_What the task requires_.
Update the data from the line with "will [x=1361, y=422]." through the end of the data by replacing "dialog" with "window" and leaving everything else unchanged. Write out those lines in full, and only those lines.

_Element lookup data_.
** Start **
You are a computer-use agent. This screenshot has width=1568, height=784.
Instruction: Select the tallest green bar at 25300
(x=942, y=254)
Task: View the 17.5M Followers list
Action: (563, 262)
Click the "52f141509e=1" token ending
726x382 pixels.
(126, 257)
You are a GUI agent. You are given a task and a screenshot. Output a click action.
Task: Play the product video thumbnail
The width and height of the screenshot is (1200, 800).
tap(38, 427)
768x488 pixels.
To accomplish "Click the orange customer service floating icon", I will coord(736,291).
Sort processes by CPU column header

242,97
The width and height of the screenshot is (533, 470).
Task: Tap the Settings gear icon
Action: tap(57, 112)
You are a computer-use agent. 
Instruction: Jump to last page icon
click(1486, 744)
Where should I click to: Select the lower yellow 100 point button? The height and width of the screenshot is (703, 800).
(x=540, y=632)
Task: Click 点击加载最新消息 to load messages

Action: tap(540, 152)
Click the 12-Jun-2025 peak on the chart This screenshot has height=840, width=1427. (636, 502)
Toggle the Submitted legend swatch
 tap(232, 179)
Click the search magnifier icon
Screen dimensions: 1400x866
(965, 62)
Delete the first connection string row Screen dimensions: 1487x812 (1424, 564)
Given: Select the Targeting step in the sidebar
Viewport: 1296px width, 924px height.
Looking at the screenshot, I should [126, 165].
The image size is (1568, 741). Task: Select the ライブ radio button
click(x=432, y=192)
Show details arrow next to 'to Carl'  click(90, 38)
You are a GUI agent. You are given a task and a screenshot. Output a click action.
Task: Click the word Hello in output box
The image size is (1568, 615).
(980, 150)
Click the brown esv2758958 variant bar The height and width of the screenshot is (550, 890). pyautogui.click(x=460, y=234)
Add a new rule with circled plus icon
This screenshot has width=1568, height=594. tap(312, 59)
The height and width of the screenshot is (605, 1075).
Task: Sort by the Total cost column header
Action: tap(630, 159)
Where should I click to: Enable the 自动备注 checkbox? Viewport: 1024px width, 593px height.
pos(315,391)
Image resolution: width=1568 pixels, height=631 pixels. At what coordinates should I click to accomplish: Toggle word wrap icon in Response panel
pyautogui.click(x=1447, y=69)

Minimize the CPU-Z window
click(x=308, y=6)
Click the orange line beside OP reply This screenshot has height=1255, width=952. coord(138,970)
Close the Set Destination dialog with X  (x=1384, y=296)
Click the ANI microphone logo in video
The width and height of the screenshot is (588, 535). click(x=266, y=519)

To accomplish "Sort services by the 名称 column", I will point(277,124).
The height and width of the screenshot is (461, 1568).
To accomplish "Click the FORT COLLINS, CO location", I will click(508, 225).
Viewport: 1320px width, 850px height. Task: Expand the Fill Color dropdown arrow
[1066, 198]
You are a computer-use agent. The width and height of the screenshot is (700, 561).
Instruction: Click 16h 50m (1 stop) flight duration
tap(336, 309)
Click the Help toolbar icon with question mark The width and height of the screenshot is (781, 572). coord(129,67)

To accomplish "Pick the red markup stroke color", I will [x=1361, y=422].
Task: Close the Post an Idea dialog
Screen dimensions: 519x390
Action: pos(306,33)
** End **
_Final result_.
To accomplish "Pick the red markup stroke color", I will [x=1361, y=422].
Task: Close the Post an Idea window
Screen dimensions: 519x390
Action: pos(306,33)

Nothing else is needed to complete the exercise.